Время перехватила неровное дыхание Жа, улыбнулась своим безликим черепом и стала из оконной темноты лепить руками ком тоски с бессилием.

– Хотел бы и я, чтобы работа у меня была такая, где я вас не застану вовсе.

Жа все смотрел, как та красиво и изящно собирает ночь в ладони, как сахарные делает труды, но страх одолевал его такой, что тот зажмурился, представив, что все – сон.

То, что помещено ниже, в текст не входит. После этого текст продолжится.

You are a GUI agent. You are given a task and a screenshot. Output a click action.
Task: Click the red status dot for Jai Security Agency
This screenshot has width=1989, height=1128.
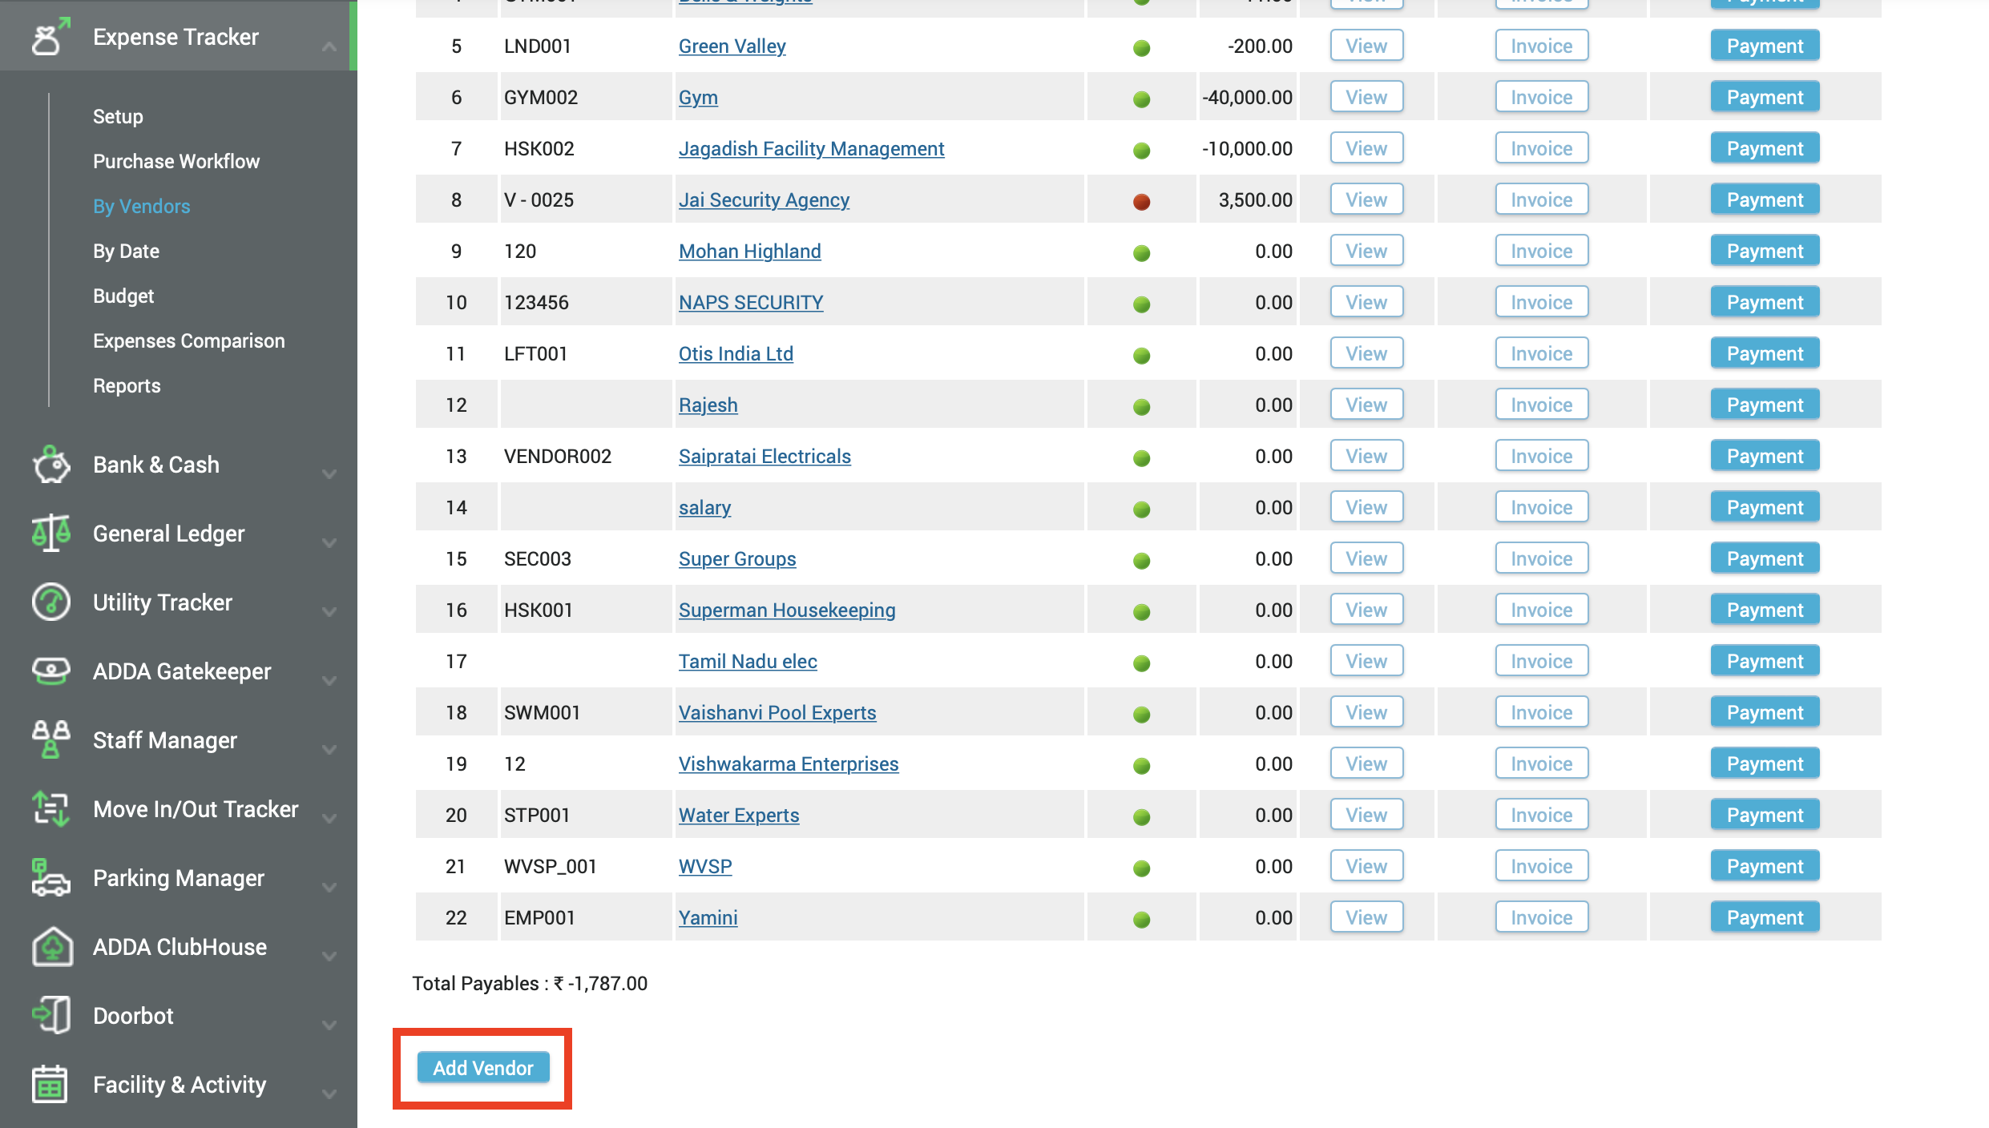(1141, 201)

– Не туда вы идете, дорогой мой, раз со мною заговорили. Точнее, не идете никуда. Вы, как говорится, на якоре стоите. Пока еще крепко, но ноги уже, чую, затекают. Откройте глаза.

– Тогда я пойду шевелиться? – медленно приоткрыл свои сонные веки Жа.

– Идите, идите.

– И вы не спросите меня куда?

– А вы этого хотите? – повернулась к нему Время. В руках у нее уже виднелся большой черный шарик. Она протянула его Жа. Тот зашевелил головою, отказываясь брать его в руки. Время Станиславовна вновь постаралась улыбнуться и опрокинула шар на пол. Тот разлился черной рекой с хвостом из плотного зловония, немного погудел, зашипел, как злое животное, и убежал куда-то, пролезая через щель в двери.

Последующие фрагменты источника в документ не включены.